Contributing to the realization of these objectives, the United Nations Volunteers (UNV) programme mobilized UN Volunteers to twelve UN Peacekeeping Missions and several political missions around the world. Embedded within local communities, UN Volunteers contribute to peace-making, peacebuilding, peacekeeping, preventive diplomacy, conflict prevention and resolution. UN Volunteers exchange experiences with their local and international counterparts, strengthening capacities in the field, greatly enhancing the building of a more stable and more peaceful environment.
Sustaining peace constitutes a shift in how we think about peace and how we address conflict. As a process and a goal, building sustainable peace is not the burden of outsiders, nor is it a challenge that communities must conquer on their own. Building on the HIPPO Report, the UN Office of Rule of Law and Security Institutions (OROLSI) is drafting a paper on community-level engagement and peace. Once released in Summer 2017, the paper potentially presents once again, for UN Volunteers, new directions and opportunities for yet greater roles in sustaining peace.

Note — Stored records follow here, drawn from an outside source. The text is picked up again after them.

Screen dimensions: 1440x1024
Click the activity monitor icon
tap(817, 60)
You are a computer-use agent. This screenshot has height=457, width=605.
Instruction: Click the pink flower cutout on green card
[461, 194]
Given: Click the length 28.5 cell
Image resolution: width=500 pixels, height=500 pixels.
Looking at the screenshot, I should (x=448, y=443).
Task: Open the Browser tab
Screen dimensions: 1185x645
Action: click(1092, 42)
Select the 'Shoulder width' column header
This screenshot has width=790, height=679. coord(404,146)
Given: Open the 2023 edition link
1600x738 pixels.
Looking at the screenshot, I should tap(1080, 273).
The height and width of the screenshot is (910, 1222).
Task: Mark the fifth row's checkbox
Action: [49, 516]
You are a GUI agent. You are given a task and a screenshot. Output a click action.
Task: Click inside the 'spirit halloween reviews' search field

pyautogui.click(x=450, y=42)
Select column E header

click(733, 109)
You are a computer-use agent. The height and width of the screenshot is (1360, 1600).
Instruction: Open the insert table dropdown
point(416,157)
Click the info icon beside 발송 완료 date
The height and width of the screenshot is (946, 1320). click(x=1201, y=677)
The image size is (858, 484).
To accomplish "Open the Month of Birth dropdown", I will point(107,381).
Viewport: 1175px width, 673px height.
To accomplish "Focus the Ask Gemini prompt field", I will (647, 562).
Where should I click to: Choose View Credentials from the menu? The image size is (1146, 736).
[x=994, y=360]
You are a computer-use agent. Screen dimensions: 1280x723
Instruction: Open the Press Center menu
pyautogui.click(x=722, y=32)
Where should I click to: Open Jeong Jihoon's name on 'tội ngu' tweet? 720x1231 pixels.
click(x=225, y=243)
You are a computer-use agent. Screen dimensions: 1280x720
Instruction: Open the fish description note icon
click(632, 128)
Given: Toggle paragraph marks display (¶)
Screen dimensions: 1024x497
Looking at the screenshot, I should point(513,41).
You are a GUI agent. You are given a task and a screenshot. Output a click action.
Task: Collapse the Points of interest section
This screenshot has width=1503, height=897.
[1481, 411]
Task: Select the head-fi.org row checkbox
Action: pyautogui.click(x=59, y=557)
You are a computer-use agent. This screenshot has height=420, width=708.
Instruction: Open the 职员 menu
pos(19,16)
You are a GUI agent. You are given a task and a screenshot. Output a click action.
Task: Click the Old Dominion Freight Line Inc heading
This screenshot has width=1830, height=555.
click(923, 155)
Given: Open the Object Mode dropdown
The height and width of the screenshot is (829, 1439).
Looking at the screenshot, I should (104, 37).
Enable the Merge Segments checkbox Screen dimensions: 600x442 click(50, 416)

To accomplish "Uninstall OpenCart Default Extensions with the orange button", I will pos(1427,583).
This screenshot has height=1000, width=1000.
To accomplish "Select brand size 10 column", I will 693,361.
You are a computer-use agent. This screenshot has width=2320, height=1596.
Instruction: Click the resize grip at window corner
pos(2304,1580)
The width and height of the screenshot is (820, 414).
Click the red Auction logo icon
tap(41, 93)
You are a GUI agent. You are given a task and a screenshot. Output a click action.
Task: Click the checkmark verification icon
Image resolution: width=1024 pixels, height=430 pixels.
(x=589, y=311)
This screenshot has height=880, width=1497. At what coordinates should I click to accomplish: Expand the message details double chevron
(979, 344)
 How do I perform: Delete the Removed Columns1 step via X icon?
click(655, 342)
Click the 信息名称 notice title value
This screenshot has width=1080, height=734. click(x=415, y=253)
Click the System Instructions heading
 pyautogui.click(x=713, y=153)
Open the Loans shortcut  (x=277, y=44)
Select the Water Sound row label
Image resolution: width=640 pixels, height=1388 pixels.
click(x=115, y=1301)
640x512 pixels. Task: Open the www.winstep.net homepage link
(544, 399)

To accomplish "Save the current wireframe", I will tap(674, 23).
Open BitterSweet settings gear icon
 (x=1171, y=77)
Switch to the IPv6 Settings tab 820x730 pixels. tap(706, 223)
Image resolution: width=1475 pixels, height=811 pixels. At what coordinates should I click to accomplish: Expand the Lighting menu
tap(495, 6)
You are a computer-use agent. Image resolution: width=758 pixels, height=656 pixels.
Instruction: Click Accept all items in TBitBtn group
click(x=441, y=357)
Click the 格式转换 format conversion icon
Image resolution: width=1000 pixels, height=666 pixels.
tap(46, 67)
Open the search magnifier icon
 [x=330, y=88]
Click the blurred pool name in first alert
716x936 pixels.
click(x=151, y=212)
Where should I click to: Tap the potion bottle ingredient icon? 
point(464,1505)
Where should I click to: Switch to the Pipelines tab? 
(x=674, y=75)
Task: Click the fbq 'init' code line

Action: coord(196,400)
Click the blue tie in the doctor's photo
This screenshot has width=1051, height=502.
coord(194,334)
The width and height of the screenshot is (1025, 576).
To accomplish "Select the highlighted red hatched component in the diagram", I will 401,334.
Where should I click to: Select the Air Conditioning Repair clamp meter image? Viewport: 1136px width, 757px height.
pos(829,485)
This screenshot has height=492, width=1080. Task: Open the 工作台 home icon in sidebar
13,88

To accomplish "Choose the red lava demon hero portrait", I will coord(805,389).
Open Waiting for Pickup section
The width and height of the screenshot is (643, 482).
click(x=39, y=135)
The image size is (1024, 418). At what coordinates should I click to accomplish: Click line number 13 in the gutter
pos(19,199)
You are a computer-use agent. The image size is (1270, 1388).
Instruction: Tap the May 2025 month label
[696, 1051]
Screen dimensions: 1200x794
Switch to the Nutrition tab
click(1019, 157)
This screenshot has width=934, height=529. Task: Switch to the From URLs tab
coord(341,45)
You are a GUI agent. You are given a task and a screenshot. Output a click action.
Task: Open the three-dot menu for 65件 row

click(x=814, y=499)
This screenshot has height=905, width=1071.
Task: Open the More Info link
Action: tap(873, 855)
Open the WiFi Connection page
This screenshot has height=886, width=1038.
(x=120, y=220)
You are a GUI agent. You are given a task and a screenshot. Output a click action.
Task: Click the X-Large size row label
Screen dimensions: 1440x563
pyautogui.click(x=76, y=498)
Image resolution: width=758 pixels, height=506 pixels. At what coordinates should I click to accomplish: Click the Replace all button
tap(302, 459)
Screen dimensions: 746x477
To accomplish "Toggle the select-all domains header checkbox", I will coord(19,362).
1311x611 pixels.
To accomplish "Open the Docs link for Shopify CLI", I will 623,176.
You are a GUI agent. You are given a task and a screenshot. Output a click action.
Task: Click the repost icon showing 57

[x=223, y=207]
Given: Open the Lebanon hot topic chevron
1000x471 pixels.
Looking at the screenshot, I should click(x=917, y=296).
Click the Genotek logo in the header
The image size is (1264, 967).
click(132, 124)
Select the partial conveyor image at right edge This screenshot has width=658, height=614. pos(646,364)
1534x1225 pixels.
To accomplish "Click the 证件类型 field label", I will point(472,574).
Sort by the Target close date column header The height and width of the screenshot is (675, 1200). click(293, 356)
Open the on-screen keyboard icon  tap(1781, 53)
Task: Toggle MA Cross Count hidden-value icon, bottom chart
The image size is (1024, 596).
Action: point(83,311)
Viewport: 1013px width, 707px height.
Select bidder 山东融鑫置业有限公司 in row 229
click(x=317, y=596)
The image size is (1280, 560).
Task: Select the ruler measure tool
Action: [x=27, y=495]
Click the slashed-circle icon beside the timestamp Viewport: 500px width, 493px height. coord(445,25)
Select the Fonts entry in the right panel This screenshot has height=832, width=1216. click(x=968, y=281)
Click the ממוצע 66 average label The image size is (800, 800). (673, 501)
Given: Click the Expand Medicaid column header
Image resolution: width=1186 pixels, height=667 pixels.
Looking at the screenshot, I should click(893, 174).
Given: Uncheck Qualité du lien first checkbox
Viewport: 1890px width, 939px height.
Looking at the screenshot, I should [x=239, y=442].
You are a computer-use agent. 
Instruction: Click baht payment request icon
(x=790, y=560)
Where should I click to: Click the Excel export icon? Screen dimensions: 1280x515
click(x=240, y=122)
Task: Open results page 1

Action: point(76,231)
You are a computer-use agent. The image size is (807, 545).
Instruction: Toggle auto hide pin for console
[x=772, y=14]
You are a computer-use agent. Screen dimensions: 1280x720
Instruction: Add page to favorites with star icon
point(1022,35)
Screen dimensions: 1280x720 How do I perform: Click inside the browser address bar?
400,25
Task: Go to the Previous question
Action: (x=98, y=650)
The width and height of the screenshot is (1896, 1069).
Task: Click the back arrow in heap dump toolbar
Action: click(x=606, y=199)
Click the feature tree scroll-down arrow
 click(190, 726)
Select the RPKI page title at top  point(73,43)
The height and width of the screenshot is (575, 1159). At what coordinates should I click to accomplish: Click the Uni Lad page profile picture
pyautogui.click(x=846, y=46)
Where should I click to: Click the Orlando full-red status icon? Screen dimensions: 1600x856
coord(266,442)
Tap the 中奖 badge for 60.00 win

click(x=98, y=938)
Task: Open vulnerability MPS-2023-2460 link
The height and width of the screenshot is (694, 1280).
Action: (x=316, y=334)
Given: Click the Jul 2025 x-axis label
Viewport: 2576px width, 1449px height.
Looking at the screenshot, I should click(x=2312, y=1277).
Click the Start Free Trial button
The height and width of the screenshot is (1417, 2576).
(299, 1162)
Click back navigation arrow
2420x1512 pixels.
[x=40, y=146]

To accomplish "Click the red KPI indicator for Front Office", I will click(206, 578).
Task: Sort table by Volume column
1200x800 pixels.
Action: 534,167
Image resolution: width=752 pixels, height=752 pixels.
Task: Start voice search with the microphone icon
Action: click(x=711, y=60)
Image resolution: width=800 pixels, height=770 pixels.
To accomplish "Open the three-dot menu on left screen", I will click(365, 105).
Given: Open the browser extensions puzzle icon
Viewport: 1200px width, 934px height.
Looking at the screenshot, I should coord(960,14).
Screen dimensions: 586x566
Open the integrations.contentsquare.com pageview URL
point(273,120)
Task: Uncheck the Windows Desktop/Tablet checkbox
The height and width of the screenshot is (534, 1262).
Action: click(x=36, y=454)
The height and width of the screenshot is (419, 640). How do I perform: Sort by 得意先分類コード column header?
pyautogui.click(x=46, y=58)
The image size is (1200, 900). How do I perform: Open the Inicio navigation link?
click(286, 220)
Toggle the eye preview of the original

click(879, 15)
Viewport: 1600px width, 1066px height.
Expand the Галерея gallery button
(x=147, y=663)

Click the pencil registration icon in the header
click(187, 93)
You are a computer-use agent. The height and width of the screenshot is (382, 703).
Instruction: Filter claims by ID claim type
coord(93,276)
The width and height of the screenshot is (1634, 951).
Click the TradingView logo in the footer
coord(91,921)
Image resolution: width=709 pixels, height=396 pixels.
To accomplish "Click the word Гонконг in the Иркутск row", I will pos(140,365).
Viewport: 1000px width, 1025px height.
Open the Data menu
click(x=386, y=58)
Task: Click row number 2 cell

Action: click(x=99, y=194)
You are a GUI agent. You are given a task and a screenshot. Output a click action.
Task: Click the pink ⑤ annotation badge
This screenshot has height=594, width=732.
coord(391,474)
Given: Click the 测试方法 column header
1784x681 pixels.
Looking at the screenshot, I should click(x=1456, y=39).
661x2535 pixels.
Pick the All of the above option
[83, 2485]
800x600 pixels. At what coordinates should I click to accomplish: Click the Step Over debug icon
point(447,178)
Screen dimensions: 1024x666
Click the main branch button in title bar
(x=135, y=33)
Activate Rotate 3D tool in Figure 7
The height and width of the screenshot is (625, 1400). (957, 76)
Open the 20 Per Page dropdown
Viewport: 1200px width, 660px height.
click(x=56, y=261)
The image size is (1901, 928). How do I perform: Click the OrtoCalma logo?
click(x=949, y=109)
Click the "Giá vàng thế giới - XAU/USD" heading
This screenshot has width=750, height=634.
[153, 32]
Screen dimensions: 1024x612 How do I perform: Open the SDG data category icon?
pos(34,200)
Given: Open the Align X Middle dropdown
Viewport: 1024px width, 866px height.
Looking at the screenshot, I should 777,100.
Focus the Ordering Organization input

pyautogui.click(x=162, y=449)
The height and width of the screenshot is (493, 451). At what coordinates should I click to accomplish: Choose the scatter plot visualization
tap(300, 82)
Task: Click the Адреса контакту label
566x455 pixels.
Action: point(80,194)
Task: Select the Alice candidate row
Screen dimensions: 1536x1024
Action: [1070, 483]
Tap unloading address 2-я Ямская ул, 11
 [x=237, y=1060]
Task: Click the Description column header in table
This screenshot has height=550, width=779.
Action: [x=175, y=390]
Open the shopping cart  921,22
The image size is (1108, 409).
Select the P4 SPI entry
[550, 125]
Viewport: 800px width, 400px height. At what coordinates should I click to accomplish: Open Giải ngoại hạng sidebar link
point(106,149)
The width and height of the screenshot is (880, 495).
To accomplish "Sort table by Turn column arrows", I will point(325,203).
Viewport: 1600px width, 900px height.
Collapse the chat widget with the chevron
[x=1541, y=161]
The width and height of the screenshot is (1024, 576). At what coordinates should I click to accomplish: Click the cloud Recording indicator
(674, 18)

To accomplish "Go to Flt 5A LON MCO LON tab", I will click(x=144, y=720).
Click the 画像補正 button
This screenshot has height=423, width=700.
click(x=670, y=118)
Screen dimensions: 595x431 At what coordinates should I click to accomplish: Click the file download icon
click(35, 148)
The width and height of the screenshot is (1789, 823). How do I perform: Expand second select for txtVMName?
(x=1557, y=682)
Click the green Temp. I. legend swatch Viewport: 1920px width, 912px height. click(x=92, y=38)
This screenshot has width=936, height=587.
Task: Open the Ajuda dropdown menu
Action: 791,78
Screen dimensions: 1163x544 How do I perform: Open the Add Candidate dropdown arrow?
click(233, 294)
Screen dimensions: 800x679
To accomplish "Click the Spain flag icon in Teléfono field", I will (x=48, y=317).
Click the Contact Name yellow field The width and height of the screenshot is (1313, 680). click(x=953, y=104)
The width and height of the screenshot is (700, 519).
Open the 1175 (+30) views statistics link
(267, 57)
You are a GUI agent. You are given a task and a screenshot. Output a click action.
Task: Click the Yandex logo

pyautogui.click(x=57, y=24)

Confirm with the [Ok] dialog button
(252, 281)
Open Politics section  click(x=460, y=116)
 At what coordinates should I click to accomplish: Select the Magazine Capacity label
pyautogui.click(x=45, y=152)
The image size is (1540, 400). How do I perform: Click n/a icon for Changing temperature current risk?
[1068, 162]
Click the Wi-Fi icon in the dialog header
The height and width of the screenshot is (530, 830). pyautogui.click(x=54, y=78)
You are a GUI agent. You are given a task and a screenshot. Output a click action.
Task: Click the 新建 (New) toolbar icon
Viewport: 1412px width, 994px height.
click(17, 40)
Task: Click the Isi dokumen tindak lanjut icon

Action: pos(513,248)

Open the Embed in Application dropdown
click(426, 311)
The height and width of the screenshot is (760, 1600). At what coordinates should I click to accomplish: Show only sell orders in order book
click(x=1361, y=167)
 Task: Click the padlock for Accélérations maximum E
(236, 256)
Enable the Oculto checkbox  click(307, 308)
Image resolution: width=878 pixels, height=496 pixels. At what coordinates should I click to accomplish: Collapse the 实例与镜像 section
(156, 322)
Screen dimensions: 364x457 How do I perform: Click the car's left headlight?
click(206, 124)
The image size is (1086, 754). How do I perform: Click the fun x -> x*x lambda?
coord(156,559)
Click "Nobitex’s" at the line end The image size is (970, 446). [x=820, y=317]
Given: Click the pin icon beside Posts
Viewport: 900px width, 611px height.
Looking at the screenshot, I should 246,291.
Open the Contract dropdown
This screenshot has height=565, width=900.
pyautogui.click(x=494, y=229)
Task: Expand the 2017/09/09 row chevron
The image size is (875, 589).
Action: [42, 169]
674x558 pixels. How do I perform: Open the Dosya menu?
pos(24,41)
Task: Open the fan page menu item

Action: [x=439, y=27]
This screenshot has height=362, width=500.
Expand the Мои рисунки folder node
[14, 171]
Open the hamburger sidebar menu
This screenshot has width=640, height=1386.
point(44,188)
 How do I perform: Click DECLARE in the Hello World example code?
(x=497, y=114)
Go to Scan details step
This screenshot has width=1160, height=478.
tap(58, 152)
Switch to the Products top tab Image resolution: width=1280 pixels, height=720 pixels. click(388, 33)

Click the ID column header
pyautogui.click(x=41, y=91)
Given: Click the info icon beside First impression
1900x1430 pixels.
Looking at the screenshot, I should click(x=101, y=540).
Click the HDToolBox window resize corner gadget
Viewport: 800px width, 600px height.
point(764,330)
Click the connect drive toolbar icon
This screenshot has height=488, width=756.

For nearly half a century, thousands of UN Volunteers have successfully contributed to the development of national infrastructures for peace. Within this context, the contributions made by UN Volunteers—these women and men working at the community-level—are referred to as crucial and indispensable because UN Volunteers help communities reach lasting peace.
Such is the goal of the United Nations around the Globe, and on the International Day of UN Peacekeepers, UN Volunteers stand ready to continue delivering on that promise.